** start **
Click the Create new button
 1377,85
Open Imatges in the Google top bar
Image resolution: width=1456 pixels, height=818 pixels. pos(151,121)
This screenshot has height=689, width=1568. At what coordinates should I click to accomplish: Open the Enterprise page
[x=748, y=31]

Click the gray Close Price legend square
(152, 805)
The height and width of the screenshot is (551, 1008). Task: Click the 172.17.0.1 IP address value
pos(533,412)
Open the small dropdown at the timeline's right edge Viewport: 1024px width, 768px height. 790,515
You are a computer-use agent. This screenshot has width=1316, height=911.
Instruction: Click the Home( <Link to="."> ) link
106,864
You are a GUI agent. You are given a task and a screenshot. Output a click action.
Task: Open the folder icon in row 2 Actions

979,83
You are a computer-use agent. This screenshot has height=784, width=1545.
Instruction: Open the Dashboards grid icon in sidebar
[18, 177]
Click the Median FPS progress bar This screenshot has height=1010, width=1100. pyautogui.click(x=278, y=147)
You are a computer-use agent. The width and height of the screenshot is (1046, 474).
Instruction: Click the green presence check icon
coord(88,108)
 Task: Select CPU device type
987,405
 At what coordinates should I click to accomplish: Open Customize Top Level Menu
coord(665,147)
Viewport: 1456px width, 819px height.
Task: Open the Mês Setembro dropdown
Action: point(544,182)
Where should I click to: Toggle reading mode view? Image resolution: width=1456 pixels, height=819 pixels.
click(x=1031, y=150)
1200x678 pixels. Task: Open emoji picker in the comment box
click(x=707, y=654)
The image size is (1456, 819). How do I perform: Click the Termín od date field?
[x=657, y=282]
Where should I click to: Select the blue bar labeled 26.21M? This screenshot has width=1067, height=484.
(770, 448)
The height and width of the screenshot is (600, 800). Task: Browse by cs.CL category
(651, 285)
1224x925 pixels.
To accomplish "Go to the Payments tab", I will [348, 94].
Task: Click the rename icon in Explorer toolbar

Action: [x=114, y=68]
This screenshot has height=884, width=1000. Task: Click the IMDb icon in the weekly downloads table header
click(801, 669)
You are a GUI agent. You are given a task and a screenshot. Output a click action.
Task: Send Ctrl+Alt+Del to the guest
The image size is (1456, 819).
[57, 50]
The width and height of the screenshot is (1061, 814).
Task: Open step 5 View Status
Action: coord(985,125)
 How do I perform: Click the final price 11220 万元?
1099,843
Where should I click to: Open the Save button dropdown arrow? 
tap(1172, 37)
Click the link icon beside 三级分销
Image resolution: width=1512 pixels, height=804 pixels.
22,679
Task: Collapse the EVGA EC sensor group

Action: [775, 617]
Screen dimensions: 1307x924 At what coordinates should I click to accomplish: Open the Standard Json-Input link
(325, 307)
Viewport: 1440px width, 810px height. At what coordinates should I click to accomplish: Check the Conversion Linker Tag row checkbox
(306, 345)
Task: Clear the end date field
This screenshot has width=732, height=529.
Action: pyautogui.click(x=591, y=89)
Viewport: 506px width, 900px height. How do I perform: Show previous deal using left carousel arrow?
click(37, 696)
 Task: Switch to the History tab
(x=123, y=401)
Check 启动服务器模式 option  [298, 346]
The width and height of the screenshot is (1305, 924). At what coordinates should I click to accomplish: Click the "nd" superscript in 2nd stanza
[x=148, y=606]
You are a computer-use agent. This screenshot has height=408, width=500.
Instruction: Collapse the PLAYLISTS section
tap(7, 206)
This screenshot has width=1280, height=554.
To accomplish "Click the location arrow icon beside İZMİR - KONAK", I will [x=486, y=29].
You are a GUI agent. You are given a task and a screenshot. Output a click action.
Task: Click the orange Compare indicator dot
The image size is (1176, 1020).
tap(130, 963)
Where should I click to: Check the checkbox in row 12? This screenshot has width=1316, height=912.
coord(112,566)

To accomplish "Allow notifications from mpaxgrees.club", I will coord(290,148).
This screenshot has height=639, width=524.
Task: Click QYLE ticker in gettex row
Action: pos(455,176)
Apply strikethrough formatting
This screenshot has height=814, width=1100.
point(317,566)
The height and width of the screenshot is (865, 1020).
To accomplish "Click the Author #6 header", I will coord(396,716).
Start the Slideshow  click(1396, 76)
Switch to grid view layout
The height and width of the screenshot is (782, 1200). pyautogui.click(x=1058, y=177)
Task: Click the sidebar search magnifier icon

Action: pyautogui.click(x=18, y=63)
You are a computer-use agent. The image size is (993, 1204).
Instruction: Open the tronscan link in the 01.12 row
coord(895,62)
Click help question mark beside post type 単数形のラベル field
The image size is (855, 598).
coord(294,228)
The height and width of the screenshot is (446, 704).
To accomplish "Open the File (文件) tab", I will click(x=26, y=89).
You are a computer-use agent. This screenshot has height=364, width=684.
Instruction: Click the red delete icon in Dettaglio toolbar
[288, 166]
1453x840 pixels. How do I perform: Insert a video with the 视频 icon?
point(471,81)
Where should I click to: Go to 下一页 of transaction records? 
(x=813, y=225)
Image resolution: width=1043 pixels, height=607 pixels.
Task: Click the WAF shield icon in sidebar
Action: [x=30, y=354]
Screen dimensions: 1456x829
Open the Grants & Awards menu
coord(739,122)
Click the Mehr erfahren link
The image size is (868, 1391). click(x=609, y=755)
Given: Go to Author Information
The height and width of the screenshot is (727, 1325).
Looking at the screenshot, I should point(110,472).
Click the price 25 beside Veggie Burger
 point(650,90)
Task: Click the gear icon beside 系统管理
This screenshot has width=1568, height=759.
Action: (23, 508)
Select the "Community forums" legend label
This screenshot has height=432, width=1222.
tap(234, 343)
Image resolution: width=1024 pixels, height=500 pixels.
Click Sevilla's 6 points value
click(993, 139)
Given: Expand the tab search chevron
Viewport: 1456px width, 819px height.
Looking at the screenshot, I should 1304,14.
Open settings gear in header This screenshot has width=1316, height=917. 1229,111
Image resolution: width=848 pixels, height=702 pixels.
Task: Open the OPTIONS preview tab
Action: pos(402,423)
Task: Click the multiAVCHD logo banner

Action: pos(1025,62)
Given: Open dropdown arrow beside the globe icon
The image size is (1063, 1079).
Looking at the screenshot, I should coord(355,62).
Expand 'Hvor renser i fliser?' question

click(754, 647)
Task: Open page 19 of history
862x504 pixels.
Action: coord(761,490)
** end **
DO THIS>
Can you repeat the entire listing above, line for line and word for word, with nothing changed?

CORRECT ANSWER>
Click the Create new button
 1377,85
Open Imatges in the Google top bar
Image resolution: width=1456 pixels, height=818 pixels. pos(151,121)
This screenshot has height=689, width=1568. At what coordinates should I click to accomplish: Open the Enterprise page
[x=748, y=31]

Click the gray Close Price legend square
(152, 805)
The height and width of the screenshot is (551, 1008). Task: Click the 172.17.0.1 IP address value
pos(533,412)
Open the small dropdown at the timeline's right edge Viewport: 1024px width, 768px height. 790,515
You are a computer-use agent. This screenshot has width=1316, height=911.
Instruction: Click the Home( <Link to="."> ) link
106,864
You are a GUI agent. You are given a task and a screenshot. Output a click action.
Task: Open the folder icon in row 2 Actions

979,83
You are a computer-use agent. This screenshot has height=784, width=1545.
Instruction: Open the Dashboards grid icon in sidebar
[18, 177]
Click the Median FPS progress bar This screenshot has height=1010, width=1100. pyautogui.click(x=278, y=147)
You are a computer-use agent. The width and height of the screenshot is (1046, 474).
Instruction: Click the green presence check icon
coord(88,108)
 Task: Select CPU device type
987,405
 At what coordinates should I click to accomplish: Open Customize Top Level Menu
coord(665,147)
Viewport: 1456px width, 819px height.
Task: Open the Mês Setembro dropdown
Action: point(544,182)
Where should I click to: Toggle reading mode view? Image resolution: width=1456 pixels, height=819 pixels.
click(x=1031, y=150)
1200x678 pixels. Task: Open emoji picker in the comment box
click(x=707, y=654)
The image size is (1456, 819). How do I perform: Click the Termín od date field?
[x=657, y=282]
Where should I click to: Select the blue bar labeled 26.21M? This screenshot has width=1067, height=484.
(770, 448)
The height and width of the screenshot is (600, 800). Task: Browse by cs.CL category
(651, 285)
1224x925 pixels.
To accomplish "Go to the Payments tab", I will [348, 94].
Task: Click the rename icon in Explorer toolbar

Action: [x=114, y=68]
This screenshot has height=884, width=1000. Task: Click the IMDb icon in the weekly downloads table header
click(801, 669)
You are a GUI agent. You are given a task and a screenshot. Output a click action.
Task: Send Ctrl+Alt+Del to the guest
The image size is (1456, 819).
[57, 50]
The width and height of the screenshot is (1061, 814).
Task: Open step 5 View Status
Action: coord(985,125)
 How do I perform: Click the final price 11220 万元?
1099,843
Where should I click to: Open the Save button dropdown arrow? 
tap(1172, 37)
Click the link icon beside 三级分销
Image resolution: width=1512 pixels, height=804 pixels.
22,679
Task: Collapse the EVGA EC sensor group

Action: [775, 617]
Screen dimensions: 1307x924 At what coordinates should I click to accomplish: Open the Standard Json-Input link
(325, 307)
Viewport: 1440px width, 810px height. At what coordinates should I click to accomplish: Check the Conversion Linker Tag row checkbox
(306, 345)
Task: Clear the end date field
This screenshot has width=732, height=529.
Action: pyautogui.click(x=591, y=89)
Viewport: 506px width, 900px height. How do I perform: Show previous deal using left carousel arrow?
click(37, 696)
 Task: Switch to the History tab
(x=123, y=401)
Check 启动服务器模式 option  [298, 346]
The width and height of the screenshot is (1305, 924). At what coordinates should I click to accomplish: Click the "nd" superscript in 2nd stanza
[x=148, y=606]
You are a computer-use agent. This screenshot has height=408, width=500.
Instruction: Collapse the PLAYLISTS section
tap(7, 206)
This screenshot has width=1280, height=554.
To accomplish "Click the location arrow icon beside İZMİR - KONAK", I will [x=486, y=29].
You are a GUI agent. You are given a task and a screenshot. Output a click action.
Task: Click the orange Compare indicator dot
The image size is (1176, 1020).
tap(130, 963)
Where should I click to: Check the checkbox in row 12? This screenshot has width=1316, height=912.
coord(112,566)

To accomplish "Allow notifications from mpaxgrees.club", I will coord(290,148).
This screenshot has height=639, width=524.
Task: Click QYLE ticker in gettex row
Action: pos(455,176)
Apply strikethrough formatting
This screenshot has height=814, width=1100.
point(317,566)
The height and width of the screenshot is (865, 1020).
To accomplish "Click the Author #6 header", I will coord(396,716).
Start the Slideshow  click(1396, 76)
Switch to grid view layout
The height and width of the screenshot is (782, 1200). pyautogui.click(x=1058, y=177)
Task: Click the sidebar search magnifier icon

Action: pyautogui.click(x=18, y=63)
You are a computer-use agent. The image size is (993, 1204).
Instruction: Open the tronscan link in the 01.12 row
coord(895,62)
Click help question mark beside post type 単数形のラベル field
The image size is (855, 598).
coord(294,228)
The height and width of the screenshot is (446, 704).
To accomplish "Open the File (文件) tab", I will click(x=26, y=89).
You are a computer-use agent. This screenshot has height=364, width=684.
Instruction: Click the red delete icon in Dettaglio toolbar
[288, 166]
1453x840 pixels. How do I perform: Insert a video with the 视频 icon?
point(471,81)
Where should I click to: Go to 下一页 of transaction records? 
(x=813, y=225)
Image resolution: width=1043 pixels, height=607 pixels.
Task: Click the WAF shield icon in sidebar
Action: [x=30, y=354]
Screen dimensions: 1456x829
Open the Grants & Awards menu
coord(739,122)
Click the Mehr erfahren link
The image size is (868, 1391). click(x=609, y=755)
Given: Go to Author Information
The height and width of the screenshot is (727, 1325).
Looking at the screenshot, I should point(110,472).
Click the price 25 beside Veggie Burger
 point(650,90)
Task: Click the gear icon beside 系统管理
This screenshot has width=1568, height=759.
Action: (23, 508)
Select the "Community forums" legend label
This screenshot has height=432, width=1222.
tap(234, 343)
Image resolution: width=1024 pixels, height=500 pixels.
Click Sevilla's 6 points value
click(993, 139)
Given: Expand the tab search chevron
Viewport: 1456px width, 819px height.
Looking at the screenshot, I should 1304,14.
Open settings gear in header This screenshot has width=1316, height=917. 1229,111
Image resolution: width=848 pixels, height=702 pixels.
Task: Open the OPTIONS preview tab
Action: pos(402,423)
Task: Click the multiAVCHD logo banner

Action: pos(1025,62)
Given: Open dropdown arrow beside the globe icon
The image size is (1063, 1079).
Looking at the screenshot, I should coord(355,62).
Expand 'Hvor renser i fliser?' question

click(754, 647)
Task: Open page 19 of history
862x504 pixels.
Action: coord(761,490)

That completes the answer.